_Objective_. Rewrite the records below with "GUI agent" changed to "screen assistant" everywhere and everything else left the same.

Saved data entries:
□ □ □ □ □ □ □
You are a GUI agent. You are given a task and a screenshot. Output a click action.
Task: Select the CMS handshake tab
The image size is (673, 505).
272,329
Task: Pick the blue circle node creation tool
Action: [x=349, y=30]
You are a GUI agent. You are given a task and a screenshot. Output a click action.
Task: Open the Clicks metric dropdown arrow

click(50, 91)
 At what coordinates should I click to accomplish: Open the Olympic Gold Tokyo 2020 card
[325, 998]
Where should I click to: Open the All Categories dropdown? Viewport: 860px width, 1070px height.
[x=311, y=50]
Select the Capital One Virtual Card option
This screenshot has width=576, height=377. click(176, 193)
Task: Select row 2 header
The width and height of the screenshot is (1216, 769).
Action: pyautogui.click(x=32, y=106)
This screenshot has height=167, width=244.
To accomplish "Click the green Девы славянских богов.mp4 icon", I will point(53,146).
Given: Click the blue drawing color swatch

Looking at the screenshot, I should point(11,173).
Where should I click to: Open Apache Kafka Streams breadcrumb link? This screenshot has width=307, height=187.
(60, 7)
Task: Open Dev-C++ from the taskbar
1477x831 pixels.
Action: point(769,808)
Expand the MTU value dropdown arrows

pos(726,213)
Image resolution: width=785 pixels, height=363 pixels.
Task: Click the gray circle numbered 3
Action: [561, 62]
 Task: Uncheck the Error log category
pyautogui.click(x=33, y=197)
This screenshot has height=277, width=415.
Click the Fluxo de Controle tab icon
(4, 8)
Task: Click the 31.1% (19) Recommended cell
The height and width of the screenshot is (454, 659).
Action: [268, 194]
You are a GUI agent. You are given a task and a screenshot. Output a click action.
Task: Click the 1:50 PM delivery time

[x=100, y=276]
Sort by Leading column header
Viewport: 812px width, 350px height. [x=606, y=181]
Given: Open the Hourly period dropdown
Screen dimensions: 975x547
□ □ □ □ □ □ □
_Correct result_.
You are a screen assistant. You are given a task and a screenshot. Output a click action.
Task: Select the CMS handshake tab
The image size is (673, 505).
272,329
Task: Pick the blue circle node creation tool
Action: [x=349, y=30]
You are a screen assistant. You are given a task and a screenshot. Output a click action.
Task: Open the Clicks metric dropdown arrow

click(50, 91)
 At what coordinates should I click to accomplish: Open the Olympic Gold Tokyo 2020 card
[325, 998]
Where should I click to: Open the All Categories dropdown? Viewport: 860px width, 1070px height.
[x=311, y=50]
Select the Capital One Virtual Card option
This screenshot has width=576, height=377. click(176, 193)
Task: Select row 2 header
The width and height of the screenshot is (1216, 769).
Action: pyautogui.click(x=32, y=106)
This screenshot has height=167, width=244.
To accomplish "Click the green Девы славянских богов.mp4 icon", I will point(53,146).
Given: Click the blue drawing color swatch

Looking at the screenshot, I should point(11,173).
Where should I click to: Open Apache Kafka Streams breadcrumb link? This screenshot has width=307, height=187.
(60, 7)
Task: Open Dev-C++ from the taskbar
1477x831 pixels.
Action: point(769,808)
Expand the MTU value dropdown arrows

pos(726,213)
Image resolution: width=785 pixels, height=363 pixels.
Task: Click the gray circle numbered 3
Action: [561, 62]
 Task: Uncheck the Error log category
pyautogui.click(x=33, y=197)
This screenshot has height=277, width=415.
Click the Fluxo de Controle tab icon
(4, 8)
Task: Click the 31.1% (19) Recommended cell
The height and width of the screenshot is (454, 659).
Action: [268, 194]
You are a screen assistant. You are given a task and a screenshot. Output a click action.
Task: Click the 1:50 PM delivery time

[x=100, y=276]
Sort by Leading column header
Viewport: 812px width, 350px height. [x=606, y=181]
Given: Open the Hourly period dropdown
Screen dimensions: 975x547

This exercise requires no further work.